Spartan Research Addresses 5 Big Questions About Climate Change | MSUToday

As the planet experiences the effects of climate change, questions arise about the future of our planet and everyday life in general. Many of the major challenges related to climate change and its impact on society have led Spartans at Michigan State University to work on solutions.

A group of MSU scientists and researchers studying critical areas explain how their research addresses five big questions about climate change.

If solar panels reduce our energy dependence on fossil fuels, why doesn’t everyone have solar panels in their homes?

“We have a lot of solar potential in the United States, but a lot of people don’t have $15,000 to $20,000 to pay to install a solar panel on their roof,” says Annick Anctilassociate professor at College of Engineering, which studies the performance and environmental benefits of solar panels. “If people could see how much money they would save, I think that would help. But it still lacks the ability to predict the savings and value of solar energy. »
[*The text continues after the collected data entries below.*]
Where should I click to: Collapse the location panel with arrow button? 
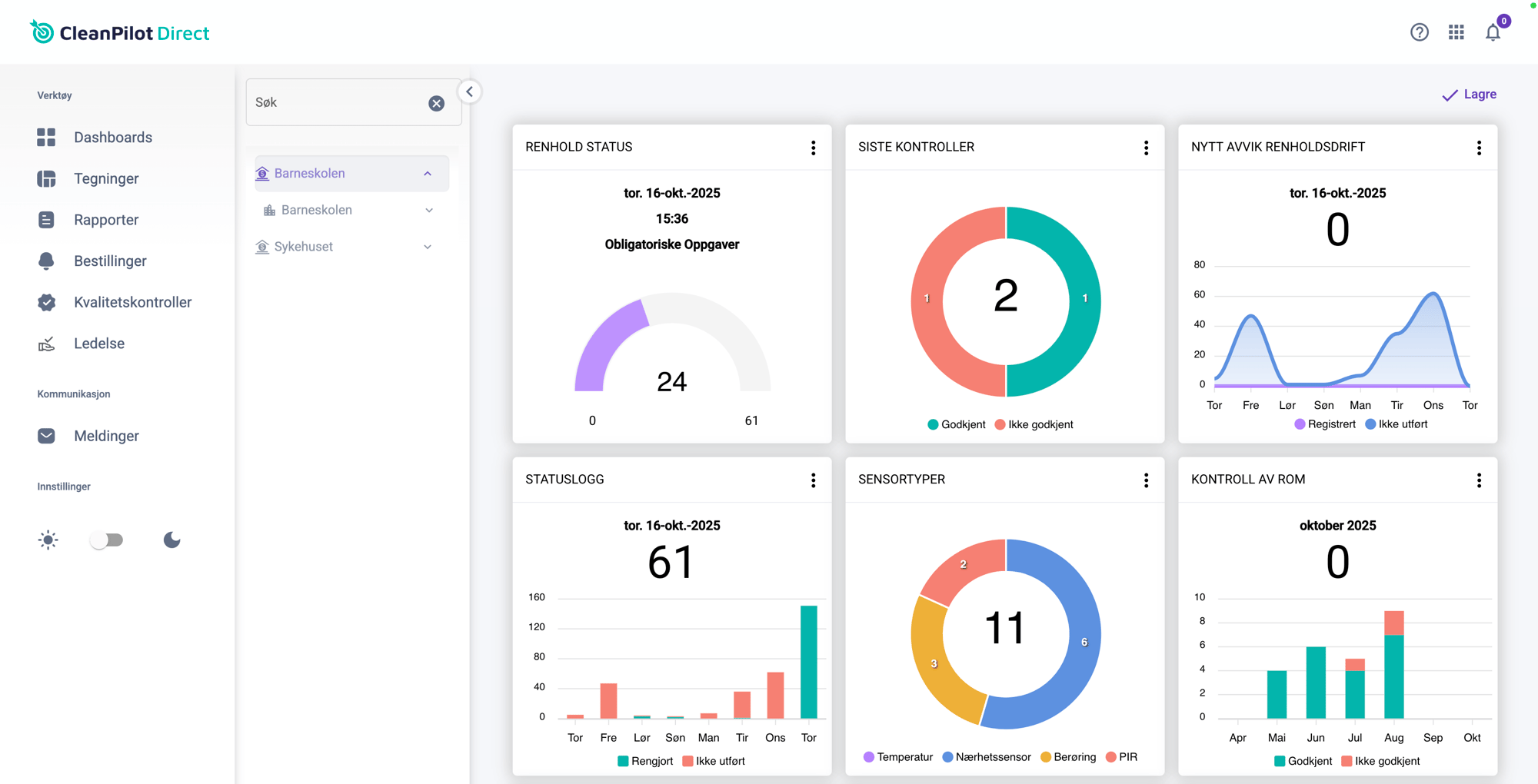point(469,91)

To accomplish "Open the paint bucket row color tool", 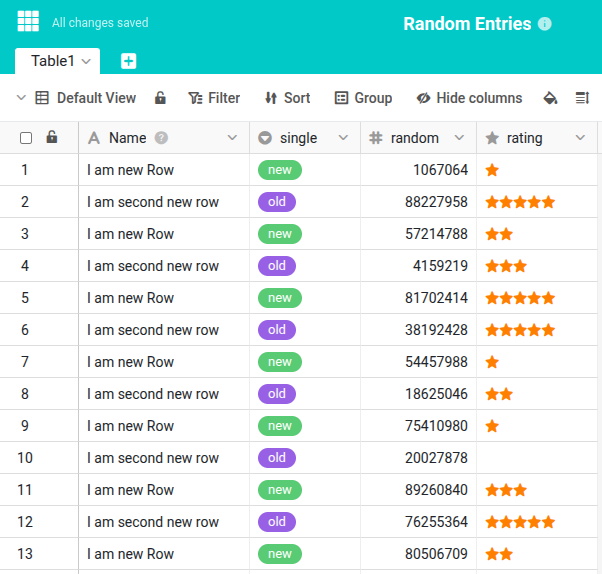I will [x=549, y=98].
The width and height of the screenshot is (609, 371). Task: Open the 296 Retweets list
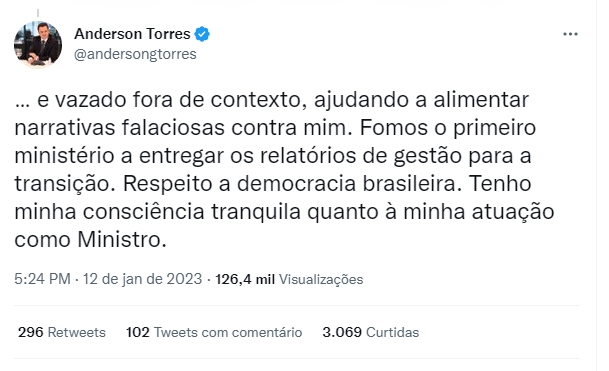(x=62, y=333)
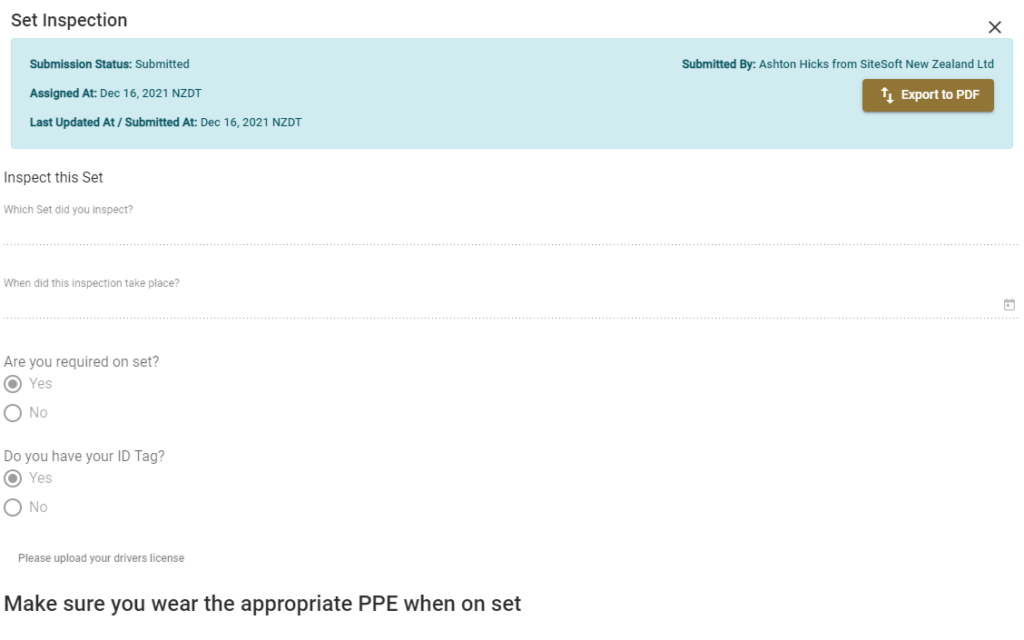Screen dimensions: 1024x640
Task: Select No for 'Are you required on set?'
Action: coord(12,413)
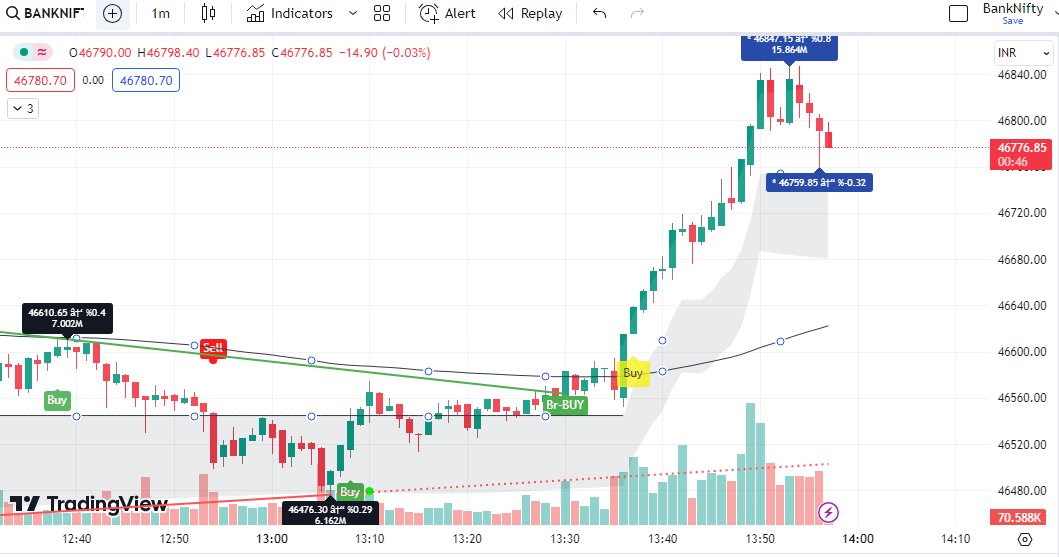The height and width of the screenshot is (557, 1059).
Task: Change the 1m time interval
Action: pos(161,14)
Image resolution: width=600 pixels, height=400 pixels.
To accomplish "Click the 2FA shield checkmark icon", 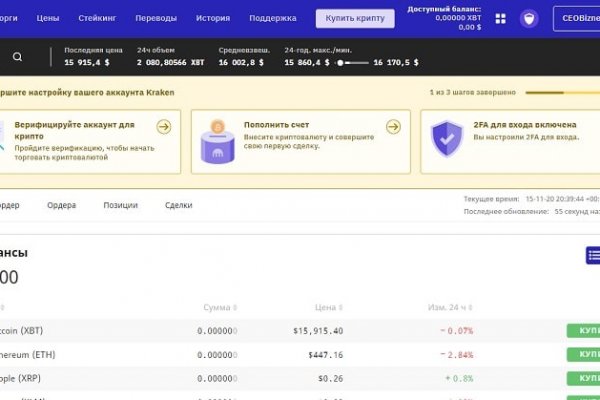I will (x=446, y=144).
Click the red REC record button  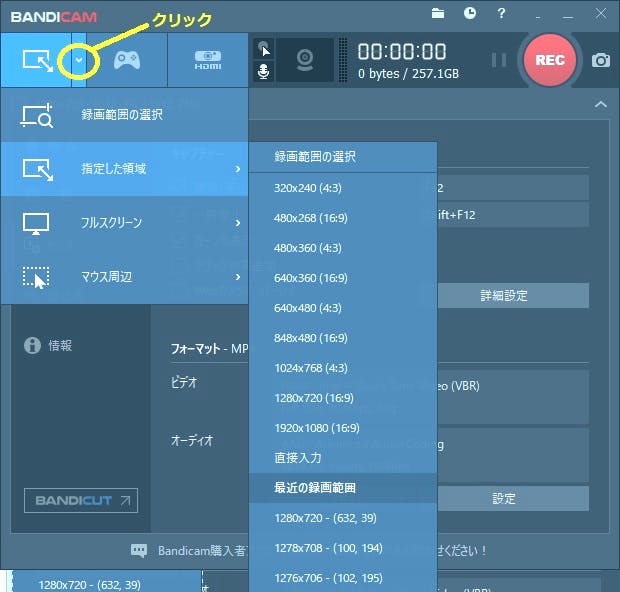point(550,60)
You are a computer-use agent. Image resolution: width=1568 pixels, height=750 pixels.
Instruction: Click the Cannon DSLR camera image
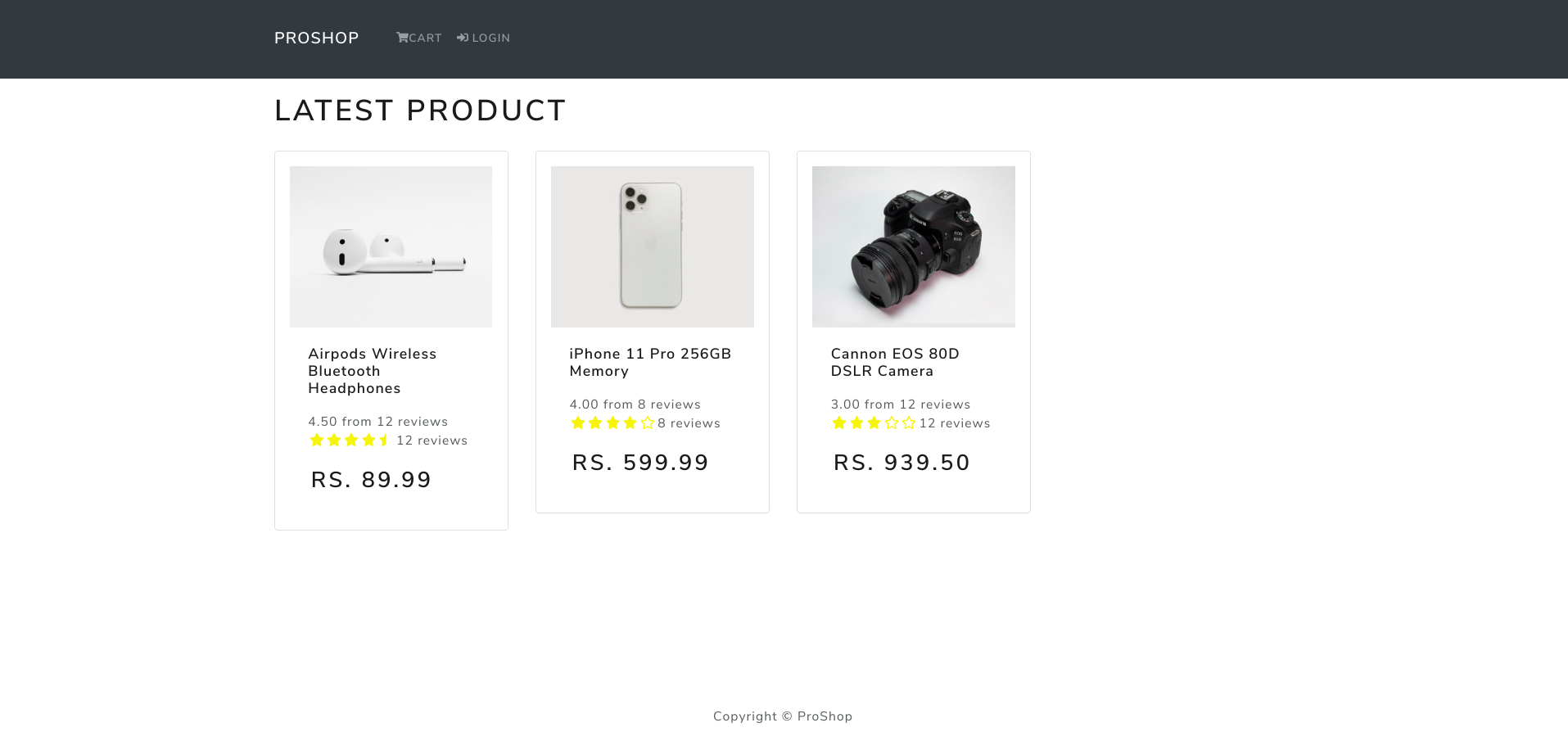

A researcher working to make solar panel technology more ubiquitous is Richard LuntEndowed Johansen Crosby Professor of Chemical Engineering and Materials Science at MSU College of Engineering and College of Natural Sciences. Lunt has created transparent solar panels that look like ordinary windows but use ultraviolet and near-infrared wavelengths outside the visible spectrum to generate electricity. Some of these signs were installed last summer above the entrance to MSU’s Biomedical and Physical Sciences building. The panels must generate enough electricity to help illuminate the atrium inside the entrance.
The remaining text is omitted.